İşçi göçü tersine olsaydı

1960’lı yıllarda yaşanan ekonomik mucize Almanya’da değil de Türkiye’de yaşansaydı acaba ne olurdu? “Misafir işçiler” ülkemizden Almanya’ya değil de Almanya’dan Türkiye’ye gelseydi ne yaşanırdı?

Ahmet Arpad / Almanya (Stuttgart)

İşte şu sıralar Stuttgart Altes Schauspielhaus Tiyatrosu’nda sahnelenen müzikli oyun “İstanbul” da bunun yanıtını vermek istiyor. Türkiye yaptığı işgücü anlaşmasıyla Almanya’dan işçi alıyor. O günlerde iyi kazançlı rahat bir yaşamı arayan, geleceğini garanti altına almak isteyen Stuttgart’lı Klaus Gruber bu anlaşma kapsamında çalışmak için İstanbul’a geliyor. (Ailesini Stuttgart’ta bırakmıştır. Onları sonra yanına alacaktır.) 

İKİ DÜNYA ARASI

Klaus kafasındaki iki dünya arasında geziniyor. Günlerini, Almanya’ya gelen Türk işçilerinin yaptığı gibi geçiriyor. Çalışıyor, boş günlerinde iş arkadaşı Almanlarla bir araya geliyor, çoğu zaman ise içine kapanık bir yaşam geçiriyor. İşyerinden tanıdığı Türk arkadaşı İsmet ise eğlenmeyi, dansı, şarkıyı seven biri. “Siz Almanlar hep böylesiniz” diye onunla alay ediyor. Soruyor: “Ne zaman Türkçe öğreneceksin?” Sonunda Klaus sinirleniyor: “Türklerin el sürmediği her işi biz yapıyoruz! Hem sen biliyor musun burada ev bulmak ne kadar zor. Adın Maier, Schulze veya Gruber oldu mu Türkler sana ev vermiyor!”
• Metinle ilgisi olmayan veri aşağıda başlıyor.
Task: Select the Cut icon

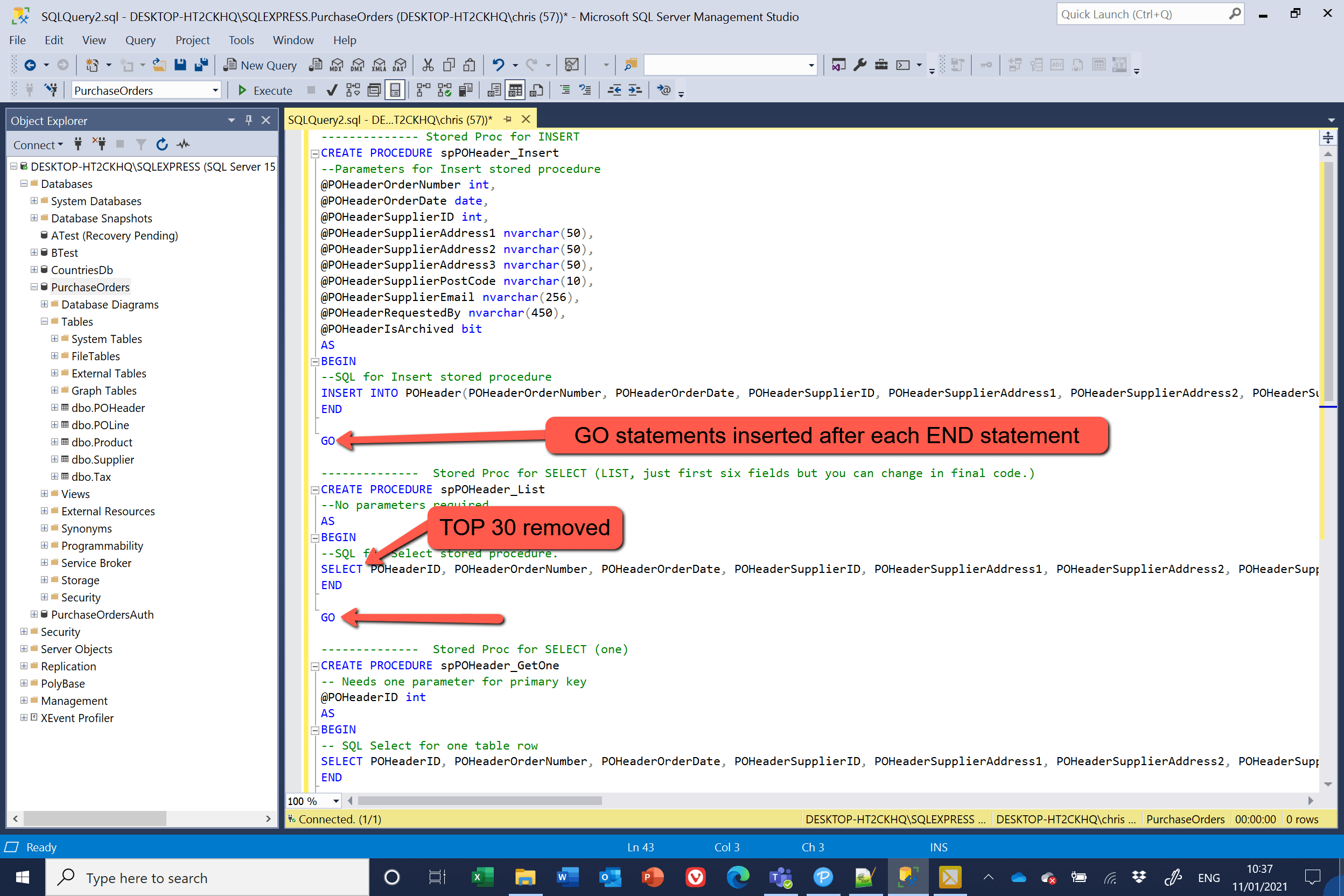Action: coord(428,65)
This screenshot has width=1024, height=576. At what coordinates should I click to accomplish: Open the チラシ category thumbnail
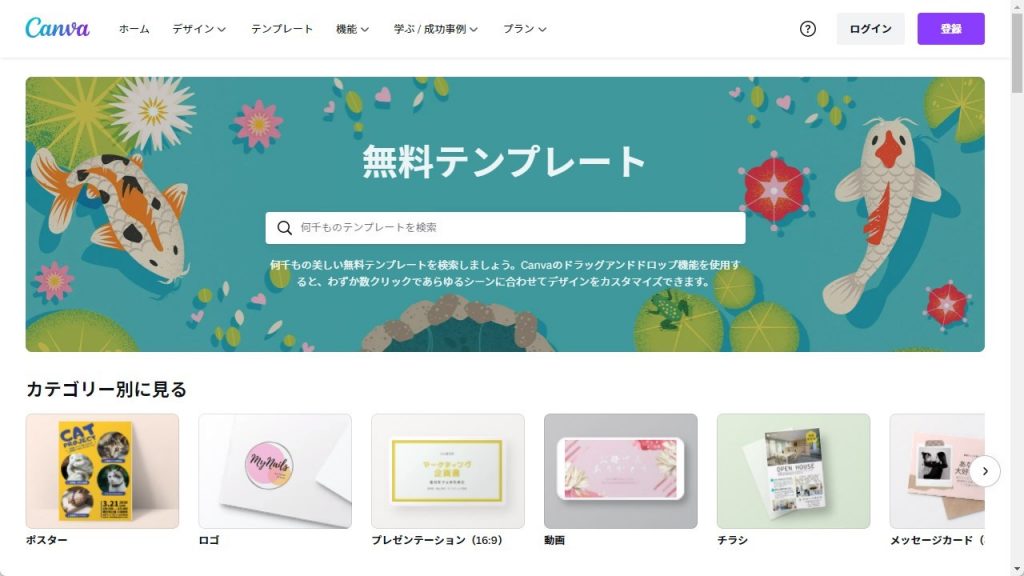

Sezen Aksu’nun ünlü şarkılarının kullanıldığı “İstanbul” Selen Kara, Torsten Kindermann ve Akın E. Sipal’in bir ortak çalışması. Yönetmen Murat Yeğiner’e göre tiyatronun sıradan insanların yaşamlarını konu etmesi çok önemli. “Toplumlardaki eşitlik tiyatroya da yansımalı.” Schauspielhaus sanat yönetmeni Axel Preuss da zıtlıklar ve çatışmalarla dolu bir dünyada insanlar arası diyaloğu konu alan böyle yapıtlara çok gerek olduğunu vurguluyor. Oyuna başarıyla serpiştirilmiş 15 Aksu şarkısı Alman işçi Klaus’a yalnızlığı, memleket özlemini bir an için de olsa unutturuyor.

AŞK VE MUTLULUK

Bu oyunun Stuttgart’ta sahneye konması için proje ortağı olarak katkı sunan Stuttgart Türk-Alman Forumu’nun yöneticisi Kerim Arpad’a göre Avrupa’nın ekonomik mucizesini gerçekleştirmekle kalmayıp beraberlerinde getirdikleri hayat biçimi, mutfak kültürü ve yaşam sevinciyle bulundukları yerin kültürünü de şekillendiren insanların öyküsü bu. Arpad şu görüşte: “Misafir işçilerin tarihi bugün de yeterince algılanmıyor, yeterince anlatılmıyor.”

ACI VE TATLI

“İstanbul” hem acı hem tatlı, aşkı ve mutluluğu arayan bir öykü. Sahnede Alman ve Türk oyuncular bir arada. Onlara eşlik eden orkestra da Alman ve Türk müzisyenlerden oluşuyor. Stuttgart Altes Schauspielhaus’ta başarıyla sahnelenen “İstanbul”, göç gibi zorlu bir olgu üzerine Sezen Aksu’nun hareketli, coşturucu ve duygulandırıcı güçlü müziğinin eşliğinde eğlendirirken düşündürüyor da. İzleyiciler yer yer şarkılara katılıyor, hatta kalkıp dans edenler de var. Perde kapanırken salon alkışla inliyor! Oyuncular sahneden iniyor, izleyenlerin arasına karışıyor. Almanlarla Türkler salonda halay çekiyor!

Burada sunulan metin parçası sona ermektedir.